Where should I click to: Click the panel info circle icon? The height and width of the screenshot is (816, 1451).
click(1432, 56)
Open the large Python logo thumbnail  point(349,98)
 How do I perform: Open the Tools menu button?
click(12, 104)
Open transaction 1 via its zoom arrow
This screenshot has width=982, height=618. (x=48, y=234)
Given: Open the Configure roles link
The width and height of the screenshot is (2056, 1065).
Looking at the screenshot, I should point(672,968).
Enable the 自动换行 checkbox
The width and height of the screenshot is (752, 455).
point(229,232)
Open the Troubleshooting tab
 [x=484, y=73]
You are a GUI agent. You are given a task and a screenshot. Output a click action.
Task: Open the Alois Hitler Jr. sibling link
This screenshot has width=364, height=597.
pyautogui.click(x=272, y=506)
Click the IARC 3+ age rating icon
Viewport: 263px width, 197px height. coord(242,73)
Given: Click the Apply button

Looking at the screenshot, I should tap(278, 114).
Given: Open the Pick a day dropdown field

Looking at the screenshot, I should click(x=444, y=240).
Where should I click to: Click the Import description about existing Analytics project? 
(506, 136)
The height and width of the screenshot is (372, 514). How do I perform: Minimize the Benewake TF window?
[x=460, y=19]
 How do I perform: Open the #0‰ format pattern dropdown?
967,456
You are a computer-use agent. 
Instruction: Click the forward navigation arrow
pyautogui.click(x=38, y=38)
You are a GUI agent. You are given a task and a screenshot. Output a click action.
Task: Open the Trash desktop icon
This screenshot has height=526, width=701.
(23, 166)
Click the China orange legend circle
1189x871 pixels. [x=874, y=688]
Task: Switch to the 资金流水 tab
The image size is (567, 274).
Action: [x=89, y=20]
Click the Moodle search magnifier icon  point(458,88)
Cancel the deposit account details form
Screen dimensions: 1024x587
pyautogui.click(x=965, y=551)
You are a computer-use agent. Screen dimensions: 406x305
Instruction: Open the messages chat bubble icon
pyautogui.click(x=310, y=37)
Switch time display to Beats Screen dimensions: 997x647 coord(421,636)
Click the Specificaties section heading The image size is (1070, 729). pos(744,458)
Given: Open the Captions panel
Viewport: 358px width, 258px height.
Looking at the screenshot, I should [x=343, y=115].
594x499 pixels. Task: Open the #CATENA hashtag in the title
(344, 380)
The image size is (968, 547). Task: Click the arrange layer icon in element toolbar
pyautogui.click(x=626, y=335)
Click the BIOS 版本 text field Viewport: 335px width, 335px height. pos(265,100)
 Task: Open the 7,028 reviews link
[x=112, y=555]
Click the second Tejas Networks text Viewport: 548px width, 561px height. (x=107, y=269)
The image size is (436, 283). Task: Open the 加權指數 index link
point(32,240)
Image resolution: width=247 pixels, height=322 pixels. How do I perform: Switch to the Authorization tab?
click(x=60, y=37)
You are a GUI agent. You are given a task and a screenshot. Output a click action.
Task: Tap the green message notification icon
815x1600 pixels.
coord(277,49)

+--

Written problem: Reproduce the listing above in full, swapping every occurrence of "GUI agent" for "GUI assistant" and leaving all other text untouched.

Output:
Where should I click to: Click the panel info circle icon? The height and width of the screenshot is (816, 1451).
click(1432, 56)
Open the large Python logo thumbnail  point(349,98)
 How do I perform: Open the Tools menu button?
click(12, 104)
Open transaction 1 via its zoom arrow
This screenshot has width=982, height=618. (x=48, y=234)
Given: Open the Configure roles link
The width and height of the screenshot is (2056, 1065).
Looking at the screenshot, I should point(672,968).
Enable the 自动换行 checkbox
The width and height of the screenshot is (752, 455).
point(229,232)
Open the Troubleshooting tab
 [x=484, y=73]
You are a GUI assistant. You are given a task and a screenshot. Output a click action.
Task: Open the Alois Hitler Jr. sibling link
This screenshot has width=364, height=597.
pyautogui.click(x=272, y=506)
Click the IARC 3+ age rating icon
Viewport: 263px width, 197px height. coord(242,73)
Given: Click the Apply button

Looking at the screenshot, I should tap(278, 114).
Given: Open the Pick a day dropdown field

Looking at the screenshot, I should click(x=444, y=240).
Where should I click to: Click the Import description about existing Analytics project? 
(506, 136)
The height and width of the screenshot is (372, 514). How do I perform: Minimize the Benewake TF window?
[x=460, y=19]
 How do I perform: Open the #0‰ format pattern dropdown?
967,456
You are a computer-use agent. 
Instruction: Click the forward navigation arrow
pyautogui.click(x=38, y=38)
You are a GUI assistant. You are given a task and a screenshot. Output a click action.
Task: Open the Trash desktop icon
This screenshot has height=526, width=701.
(23, 166)
Click the China orange legend circle
1189x871 pixels. [x=874, y=688]
Task: Switch to the 资金流水 tab
The image size is (567, 274).
Action: [x=89, y=20]
Click the Moodle search magnifier icon  point(458,88)
Cancel the deposit account details form
Screen dimensions: 1024x587
pyautogui.click(x=965, y=551)
You are a computer-use agent. Screen dimensions: 406x305
Instruction: Open the messages chat bubble icon
pyautogui.click(x=310, y=37)
Switch time display to Beats Screen dimensions: 997x647 coord(421,636)
Click the Specificaties section heading The image size is (1070, 729). pos(744,458)
Given: Open the Captions panel
Viewport: 358px width, 258px height.
Looking at the screenshot, I should [x=343, y=115].
594x499 pixels. Task: Open the #CATENA hashtag in the title
(344, 380)
The image size is (968, 547). Task: Click the arrange layer icon in element toolbar
pyautogui.click(x=626, y=335)
Click the BIOS 版本 text field Viewport: 335px width, 335px height. pos(265,100)
 Task: Open the 7,028 reviews link
[x=112, y=555]
Click the second Tejas Networks text Viewport: 548px width, 561px height. (x=107, y=269)
The image size is (436, 283). Task: Open the 加權指數 index link
point(32,240)
Image resolution: width=247 pixels, height=322 pixels. How do I perform: Switch to the Authorization tab?
click(x=60, y=37)
You are a GUI assistant. You are given a task and a screenshot. Output a click action.
Task: Tap the green message notification icon
815x1600 pixels.
coord(277,49)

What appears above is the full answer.